While it seems that just about any temperature can have benefits, it’s important to understand which may be the best option for you. Read on to learn more and make an educated decision.

However you decide to shower for anxiety relief, you’ll want to combine the practice with our other recommended steps for anxiety relief.

Can Taking a Shower Help Anxiety?

Most of us will feel tangibly more relaxed and less stressed out after a shower or bath. But can taking a bath or shower help anxiety?

Research confirms what many of us had already expected: Taking a shower lowers stress. Knowing this, it isn’t much of a leap to infer that a bath or shower could also help to reduce anxiety levels.  

Taking a Hot Shower for Anxiety or Panic Attacks

Quick personal story here.

When I had my very first couple of panic attacks, I was only about 15 years old or so. I had never heard of a panic attack before, and was so scared of the physical symptoms that I was convinced I was going to die. Needless to say, I didn’t know any methods for reducing anxiety. I didn’t know about breathwork, meditation, or grounding techniques.

One thing I remember about these first few panic attacks was just how helpless they left me feeling.

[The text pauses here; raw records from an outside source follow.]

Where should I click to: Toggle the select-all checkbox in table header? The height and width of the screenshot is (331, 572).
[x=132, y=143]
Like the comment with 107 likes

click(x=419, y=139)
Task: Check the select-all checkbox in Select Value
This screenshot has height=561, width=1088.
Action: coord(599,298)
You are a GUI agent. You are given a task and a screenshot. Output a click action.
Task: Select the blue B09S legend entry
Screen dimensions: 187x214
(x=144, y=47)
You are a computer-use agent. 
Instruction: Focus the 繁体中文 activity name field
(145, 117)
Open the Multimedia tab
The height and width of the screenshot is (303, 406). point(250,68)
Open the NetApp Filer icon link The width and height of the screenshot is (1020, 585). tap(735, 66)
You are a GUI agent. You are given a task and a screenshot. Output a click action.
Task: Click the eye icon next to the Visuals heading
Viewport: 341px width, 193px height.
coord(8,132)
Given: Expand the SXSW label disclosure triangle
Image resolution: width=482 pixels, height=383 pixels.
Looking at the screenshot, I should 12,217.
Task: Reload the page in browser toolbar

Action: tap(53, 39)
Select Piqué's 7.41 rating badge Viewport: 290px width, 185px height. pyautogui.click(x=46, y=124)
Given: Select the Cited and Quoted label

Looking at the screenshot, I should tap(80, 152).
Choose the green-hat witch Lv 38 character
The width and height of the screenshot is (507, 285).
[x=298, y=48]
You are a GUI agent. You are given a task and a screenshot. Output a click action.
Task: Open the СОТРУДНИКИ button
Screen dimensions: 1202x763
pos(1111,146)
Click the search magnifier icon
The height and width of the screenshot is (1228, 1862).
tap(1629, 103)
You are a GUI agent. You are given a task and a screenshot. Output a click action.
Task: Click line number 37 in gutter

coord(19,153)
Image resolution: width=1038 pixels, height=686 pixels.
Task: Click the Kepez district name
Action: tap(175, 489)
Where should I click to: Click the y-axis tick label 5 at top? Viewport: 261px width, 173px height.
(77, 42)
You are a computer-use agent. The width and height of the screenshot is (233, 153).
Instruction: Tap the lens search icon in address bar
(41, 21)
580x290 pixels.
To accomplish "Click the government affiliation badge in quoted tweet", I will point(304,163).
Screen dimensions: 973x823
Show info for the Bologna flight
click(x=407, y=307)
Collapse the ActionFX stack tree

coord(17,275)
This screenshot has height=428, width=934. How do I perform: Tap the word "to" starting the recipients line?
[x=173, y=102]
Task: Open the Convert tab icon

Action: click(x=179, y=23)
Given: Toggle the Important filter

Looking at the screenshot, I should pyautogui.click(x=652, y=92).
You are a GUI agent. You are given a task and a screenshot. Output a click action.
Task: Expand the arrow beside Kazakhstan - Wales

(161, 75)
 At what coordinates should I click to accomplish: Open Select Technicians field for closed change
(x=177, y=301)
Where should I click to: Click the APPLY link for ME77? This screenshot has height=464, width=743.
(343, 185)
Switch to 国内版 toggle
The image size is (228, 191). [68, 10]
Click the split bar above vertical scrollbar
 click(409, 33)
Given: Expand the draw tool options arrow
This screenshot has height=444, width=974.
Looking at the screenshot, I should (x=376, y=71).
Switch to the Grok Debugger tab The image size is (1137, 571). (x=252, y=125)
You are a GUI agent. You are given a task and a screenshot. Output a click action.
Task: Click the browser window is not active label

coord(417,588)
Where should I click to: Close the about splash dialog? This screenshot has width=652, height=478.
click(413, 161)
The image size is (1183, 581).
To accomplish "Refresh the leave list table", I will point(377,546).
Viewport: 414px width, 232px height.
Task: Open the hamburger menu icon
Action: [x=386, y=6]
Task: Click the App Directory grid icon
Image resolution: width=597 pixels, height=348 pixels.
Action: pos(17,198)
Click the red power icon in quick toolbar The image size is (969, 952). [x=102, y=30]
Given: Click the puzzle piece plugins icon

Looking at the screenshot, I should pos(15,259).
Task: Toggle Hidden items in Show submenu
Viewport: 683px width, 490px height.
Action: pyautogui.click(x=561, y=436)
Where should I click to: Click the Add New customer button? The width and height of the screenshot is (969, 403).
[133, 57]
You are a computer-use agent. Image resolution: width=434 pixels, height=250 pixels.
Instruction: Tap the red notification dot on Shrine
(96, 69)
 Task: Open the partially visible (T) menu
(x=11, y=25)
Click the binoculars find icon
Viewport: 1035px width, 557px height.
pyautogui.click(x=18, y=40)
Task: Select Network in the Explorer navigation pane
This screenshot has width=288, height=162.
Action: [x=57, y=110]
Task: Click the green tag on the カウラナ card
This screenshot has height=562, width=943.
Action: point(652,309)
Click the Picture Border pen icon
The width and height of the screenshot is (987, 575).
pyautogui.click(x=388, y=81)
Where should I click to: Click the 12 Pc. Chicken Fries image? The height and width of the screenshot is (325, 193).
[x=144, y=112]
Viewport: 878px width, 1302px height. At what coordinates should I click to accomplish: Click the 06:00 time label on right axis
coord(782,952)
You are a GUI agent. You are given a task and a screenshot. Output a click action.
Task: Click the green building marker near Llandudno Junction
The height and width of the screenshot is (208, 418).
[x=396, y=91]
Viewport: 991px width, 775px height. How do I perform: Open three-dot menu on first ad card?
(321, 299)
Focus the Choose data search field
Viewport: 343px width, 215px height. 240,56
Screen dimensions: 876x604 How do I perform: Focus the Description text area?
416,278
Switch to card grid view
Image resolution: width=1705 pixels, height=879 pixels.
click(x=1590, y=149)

They would often come in waves, and in-between the panic attacks I’d feel shaken up and exhausted. Not knowing what to do or where to go to calm down, I wound up finding respite in an unlikely place...

You guessed it: A Hot Shower or Bath. 

There must be quite a few things a hot bath won't cure, but I don't know many of them. Whenever I'm sad I'm going to die, or so nervous I can't sleep, or in love with somebody I won't be seeing for a week, I slump down just so far and then I say: 'I'll go take a hot bath.'

Sylvia Plath - American Poet and Writer

I was already the one in my family known for taking 20-minute showers and irritating everyone else. I found the solitude and hot water relaxing. Since I didn’t even know what meditation was back then, this was the closest I could come to a meditative experience.

I quickly learned that a hot shower was a sort of “safe space” for me. Weird as it sounds, this is the place most of us can be our most relaxed and vulnerable. It’s also where we really get a chance to put the world on pause and enjoy some introspection. Long, hot showers for anxiety can be one of the easiest and most straight-forward ways to destress and unwind.

A study on college students found that those who felt more lonely or socially isolated actually took longer, warmer showers or baths. This suggests a very real and tangible benefit to physical warmth as a substitute for social warmth; we naturally use hot showers and baths as “self-therapy.” Just like a warm blanket or a hug from a friend, a hot shower for anxiety can work wonders.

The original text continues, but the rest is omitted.